Entweder die Internet-Plattform oder Spezialisten wie ua Anwälte, Wirtschaftprüfer Notare oder Vermögensberater müssen die breitgestellten Informationsblätter nach AltFG auf Vollständigkeit, Verständlichkeit und Kohärenz prüfen.

Das AltFG fällt nicht in den Vollzugsbereich der FMA , sondern in jenen der Bezirksverwaltungsbehörden. Da eine AltFG -Plattform aber auch von Wertpapierdienstleistern gemäß WAG 2018 betrieben werden darf, ist die FMA in diesen Fällen für die Aufsicht nach den wertpapieraufsichtsrechtlichen Vorschriften zuständig.

Für den Bereich Crowdinvesting ist die Frage der Prospektpflicht höchst relevant. Vereinfacht gesagt ist die Prospektpflicht stets zu prüfen, wenn Sie von einem breiten Kreis von Investoren Gelder einsammeln.

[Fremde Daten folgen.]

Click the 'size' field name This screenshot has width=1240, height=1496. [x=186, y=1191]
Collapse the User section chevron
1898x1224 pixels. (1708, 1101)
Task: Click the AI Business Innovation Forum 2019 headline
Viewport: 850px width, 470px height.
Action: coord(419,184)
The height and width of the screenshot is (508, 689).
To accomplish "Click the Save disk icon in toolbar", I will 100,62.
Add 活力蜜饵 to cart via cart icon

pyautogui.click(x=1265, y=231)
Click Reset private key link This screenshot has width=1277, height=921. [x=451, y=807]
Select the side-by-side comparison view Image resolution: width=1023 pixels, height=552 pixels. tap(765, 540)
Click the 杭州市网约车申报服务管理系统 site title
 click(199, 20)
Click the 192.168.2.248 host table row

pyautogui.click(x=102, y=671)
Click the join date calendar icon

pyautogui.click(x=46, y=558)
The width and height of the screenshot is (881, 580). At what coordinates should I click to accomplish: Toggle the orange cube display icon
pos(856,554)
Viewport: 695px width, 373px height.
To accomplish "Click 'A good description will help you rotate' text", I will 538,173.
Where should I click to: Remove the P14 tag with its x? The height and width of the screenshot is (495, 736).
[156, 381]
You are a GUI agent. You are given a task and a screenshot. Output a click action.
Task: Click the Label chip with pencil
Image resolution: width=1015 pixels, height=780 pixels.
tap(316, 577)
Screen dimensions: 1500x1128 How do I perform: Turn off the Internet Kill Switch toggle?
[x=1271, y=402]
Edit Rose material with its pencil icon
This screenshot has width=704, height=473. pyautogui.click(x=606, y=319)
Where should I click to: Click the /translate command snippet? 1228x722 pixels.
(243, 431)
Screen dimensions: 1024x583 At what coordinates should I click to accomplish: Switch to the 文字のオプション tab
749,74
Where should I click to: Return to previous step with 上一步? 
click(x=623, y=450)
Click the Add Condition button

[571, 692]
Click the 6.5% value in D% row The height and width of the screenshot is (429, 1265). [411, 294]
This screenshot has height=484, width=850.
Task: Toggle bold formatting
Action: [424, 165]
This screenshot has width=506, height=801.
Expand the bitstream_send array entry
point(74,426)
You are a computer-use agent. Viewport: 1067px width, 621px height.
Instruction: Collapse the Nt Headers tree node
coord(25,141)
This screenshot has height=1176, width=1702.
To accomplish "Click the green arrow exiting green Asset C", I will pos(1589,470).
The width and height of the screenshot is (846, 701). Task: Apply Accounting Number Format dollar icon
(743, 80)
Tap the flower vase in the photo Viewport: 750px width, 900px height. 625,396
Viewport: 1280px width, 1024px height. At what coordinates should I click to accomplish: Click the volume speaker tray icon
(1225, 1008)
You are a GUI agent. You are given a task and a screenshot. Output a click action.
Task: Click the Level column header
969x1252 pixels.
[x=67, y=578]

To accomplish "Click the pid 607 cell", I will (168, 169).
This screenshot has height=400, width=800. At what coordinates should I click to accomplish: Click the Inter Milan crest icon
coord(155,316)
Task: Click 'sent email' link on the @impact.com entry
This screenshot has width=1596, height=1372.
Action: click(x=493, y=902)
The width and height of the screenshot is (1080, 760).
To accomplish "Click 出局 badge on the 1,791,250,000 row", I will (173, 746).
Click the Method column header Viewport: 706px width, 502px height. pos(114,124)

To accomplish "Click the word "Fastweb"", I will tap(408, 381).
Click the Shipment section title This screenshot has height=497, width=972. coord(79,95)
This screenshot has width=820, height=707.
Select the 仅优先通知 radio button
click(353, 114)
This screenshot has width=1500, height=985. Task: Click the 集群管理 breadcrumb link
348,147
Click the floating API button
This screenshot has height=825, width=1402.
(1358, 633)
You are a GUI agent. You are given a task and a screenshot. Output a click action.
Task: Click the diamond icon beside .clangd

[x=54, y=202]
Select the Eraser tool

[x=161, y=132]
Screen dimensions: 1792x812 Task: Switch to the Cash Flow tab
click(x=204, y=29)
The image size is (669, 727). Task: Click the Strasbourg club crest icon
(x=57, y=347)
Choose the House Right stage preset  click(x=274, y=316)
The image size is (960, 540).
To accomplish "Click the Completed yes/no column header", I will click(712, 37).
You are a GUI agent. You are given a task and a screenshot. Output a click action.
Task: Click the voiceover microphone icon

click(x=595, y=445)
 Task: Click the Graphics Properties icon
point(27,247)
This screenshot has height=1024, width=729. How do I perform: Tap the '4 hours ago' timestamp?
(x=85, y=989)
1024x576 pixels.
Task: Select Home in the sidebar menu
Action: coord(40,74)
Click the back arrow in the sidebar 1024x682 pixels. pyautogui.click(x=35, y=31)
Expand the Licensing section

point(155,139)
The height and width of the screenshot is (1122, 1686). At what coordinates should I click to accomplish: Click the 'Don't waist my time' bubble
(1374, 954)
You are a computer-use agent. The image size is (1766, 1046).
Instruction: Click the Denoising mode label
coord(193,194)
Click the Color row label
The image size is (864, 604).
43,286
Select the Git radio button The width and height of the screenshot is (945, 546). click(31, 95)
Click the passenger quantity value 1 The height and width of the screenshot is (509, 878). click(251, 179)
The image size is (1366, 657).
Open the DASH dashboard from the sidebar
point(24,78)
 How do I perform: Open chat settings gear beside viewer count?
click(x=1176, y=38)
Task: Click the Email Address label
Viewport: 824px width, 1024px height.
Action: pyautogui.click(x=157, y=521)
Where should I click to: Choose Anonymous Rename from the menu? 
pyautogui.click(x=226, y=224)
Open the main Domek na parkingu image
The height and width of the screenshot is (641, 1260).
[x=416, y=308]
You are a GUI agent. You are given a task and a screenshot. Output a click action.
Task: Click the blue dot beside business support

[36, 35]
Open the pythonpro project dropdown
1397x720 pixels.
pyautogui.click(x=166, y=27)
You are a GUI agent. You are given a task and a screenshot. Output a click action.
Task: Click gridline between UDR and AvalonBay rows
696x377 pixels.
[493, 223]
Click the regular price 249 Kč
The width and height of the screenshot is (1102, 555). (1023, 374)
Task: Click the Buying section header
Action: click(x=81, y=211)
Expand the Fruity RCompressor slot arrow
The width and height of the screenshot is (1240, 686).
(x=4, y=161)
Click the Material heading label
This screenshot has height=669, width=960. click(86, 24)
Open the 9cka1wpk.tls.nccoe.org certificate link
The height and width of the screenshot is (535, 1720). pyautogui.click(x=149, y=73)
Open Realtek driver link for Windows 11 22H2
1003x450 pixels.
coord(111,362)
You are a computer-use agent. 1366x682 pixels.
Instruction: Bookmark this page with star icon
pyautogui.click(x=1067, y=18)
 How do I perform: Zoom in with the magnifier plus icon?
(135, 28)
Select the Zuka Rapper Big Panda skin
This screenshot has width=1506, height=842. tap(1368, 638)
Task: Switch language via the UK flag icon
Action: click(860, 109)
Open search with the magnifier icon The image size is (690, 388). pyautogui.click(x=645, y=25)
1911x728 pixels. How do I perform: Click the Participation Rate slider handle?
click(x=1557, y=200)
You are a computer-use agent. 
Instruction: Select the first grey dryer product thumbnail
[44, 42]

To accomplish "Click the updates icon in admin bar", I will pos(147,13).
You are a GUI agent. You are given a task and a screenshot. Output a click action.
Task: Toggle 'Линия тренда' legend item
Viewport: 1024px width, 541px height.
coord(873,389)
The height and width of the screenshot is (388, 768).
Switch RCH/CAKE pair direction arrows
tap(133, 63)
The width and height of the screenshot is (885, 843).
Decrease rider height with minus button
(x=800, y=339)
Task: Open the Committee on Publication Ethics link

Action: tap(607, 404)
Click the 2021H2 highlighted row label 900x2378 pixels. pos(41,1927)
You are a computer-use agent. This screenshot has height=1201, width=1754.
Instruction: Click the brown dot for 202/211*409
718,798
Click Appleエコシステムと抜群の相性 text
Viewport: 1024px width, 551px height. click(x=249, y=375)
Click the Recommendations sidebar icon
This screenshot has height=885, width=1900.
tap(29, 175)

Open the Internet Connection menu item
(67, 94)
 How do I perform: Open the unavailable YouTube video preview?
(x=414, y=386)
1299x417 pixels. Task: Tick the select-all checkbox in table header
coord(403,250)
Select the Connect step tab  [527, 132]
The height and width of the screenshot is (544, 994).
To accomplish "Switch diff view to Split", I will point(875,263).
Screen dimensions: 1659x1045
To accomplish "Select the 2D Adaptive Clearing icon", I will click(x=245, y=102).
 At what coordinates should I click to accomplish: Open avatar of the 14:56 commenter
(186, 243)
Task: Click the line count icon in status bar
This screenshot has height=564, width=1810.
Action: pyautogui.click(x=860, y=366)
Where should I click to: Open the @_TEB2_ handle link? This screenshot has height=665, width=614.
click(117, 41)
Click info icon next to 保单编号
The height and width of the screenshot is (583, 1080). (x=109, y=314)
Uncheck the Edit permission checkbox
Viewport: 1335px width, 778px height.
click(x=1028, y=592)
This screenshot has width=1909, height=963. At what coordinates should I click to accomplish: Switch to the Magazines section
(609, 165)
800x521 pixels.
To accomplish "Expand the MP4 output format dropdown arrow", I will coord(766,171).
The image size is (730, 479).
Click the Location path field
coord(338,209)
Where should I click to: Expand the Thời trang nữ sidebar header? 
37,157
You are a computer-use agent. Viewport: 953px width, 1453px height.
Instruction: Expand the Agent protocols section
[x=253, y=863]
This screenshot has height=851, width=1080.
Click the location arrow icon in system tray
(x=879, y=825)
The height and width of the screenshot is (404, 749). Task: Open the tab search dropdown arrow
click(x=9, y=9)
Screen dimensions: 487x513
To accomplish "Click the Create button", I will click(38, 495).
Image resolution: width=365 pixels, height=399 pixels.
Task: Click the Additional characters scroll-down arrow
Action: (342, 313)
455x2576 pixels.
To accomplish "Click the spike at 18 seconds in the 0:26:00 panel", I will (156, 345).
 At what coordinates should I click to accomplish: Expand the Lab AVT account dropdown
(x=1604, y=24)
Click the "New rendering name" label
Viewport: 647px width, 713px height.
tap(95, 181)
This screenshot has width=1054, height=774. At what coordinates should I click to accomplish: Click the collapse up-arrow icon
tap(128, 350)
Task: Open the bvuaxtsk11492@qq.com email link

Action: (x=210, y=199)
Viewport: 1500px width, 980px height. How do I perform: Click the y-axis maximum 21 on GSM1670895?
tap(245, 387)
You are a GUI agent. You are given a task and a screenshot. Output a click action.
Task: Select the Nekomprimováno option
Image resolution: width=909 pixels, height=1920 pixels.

Ein öffentliches Angebot eines prospektpflichtigen Investments (Wertpapier oder Veranlagung) löst eine Prospektpflicht aus, sofern nicht eine der Ausnahmebestimmungen des § 3 KMG zur Anwendung gelangt (beispielsweise Angebote an weniger als 150 Anleger oder unter einem Volumen von 2 Mio Euro im Anwendungsbereich des AltFG ). Dies gilt auch für Angebote auf Internetseiten.

Beispiele für Wertpapiere sind Aktien, Anleihen oder Zertifikate; Beispiele für Veranlagungen können Kommanditbeteiligungen, stille Beteiligungen oder auch qualifizierte Nachrangdarlehen sein – dies hängt jedoch immer von der Ausgestaltung im Einzelfall ab. Je nachdem, ob es sich um ein Wertpapier oder eine Veranlagung handelt hat die FMA oder ein geeigneter Prospektkontroller den Prospekt zu prüfen. Auch bei Vorliegen von Ausnahmebestimmungen von der Prospektpflicht darf nicht vergessen werden, die Meldepflicht zum Emissionskalender gemäß § 13 KMG zu billigen.

Da Crowdinvestments häufig kleinere oder mittlere Volumina umfassen, kommt nicht selten die Ausnahmebestimmung des § 3 Abs 1 Z 10 KMG zur Anwendung: Emissionen von Wertpapieren und Veranlagungen zwischen € 250.000 und 2 Mio benötigen keinen Kapitalmarktprospekt, das AltFG ist anwendbar, weitere Informationen dazu siehe hier.

 

 

Die Kosten für die Billigung durch die FMA betragen für einen Einmal-Prospekt (für eine konkrete Emission) EUR 3.700 und für einen Basisprospekt EUR 4.200 zuzüglich Gebühren in der Höhe von EUR 36,10. Die Dauer eines Prospektbilligungsverfahrens kann üblicherweise mit 6-8 Wochen ab Ersteinreichung geschätzt werden; ist jedoch stark abhängig von der Qualität der Einreichung sowie von der Komplexität der Materie. Um eine telefonische Abstimmung des Zeitplans wird ersucht. Diese Ausführungen beziehen sich lediglich auf Wertpapierprospekte; die Kosten für Veranlagungsprospekte sowie für die uU notwendige rechtliche Beratung können von Seiten der FMA nicht eingeschätzt werden.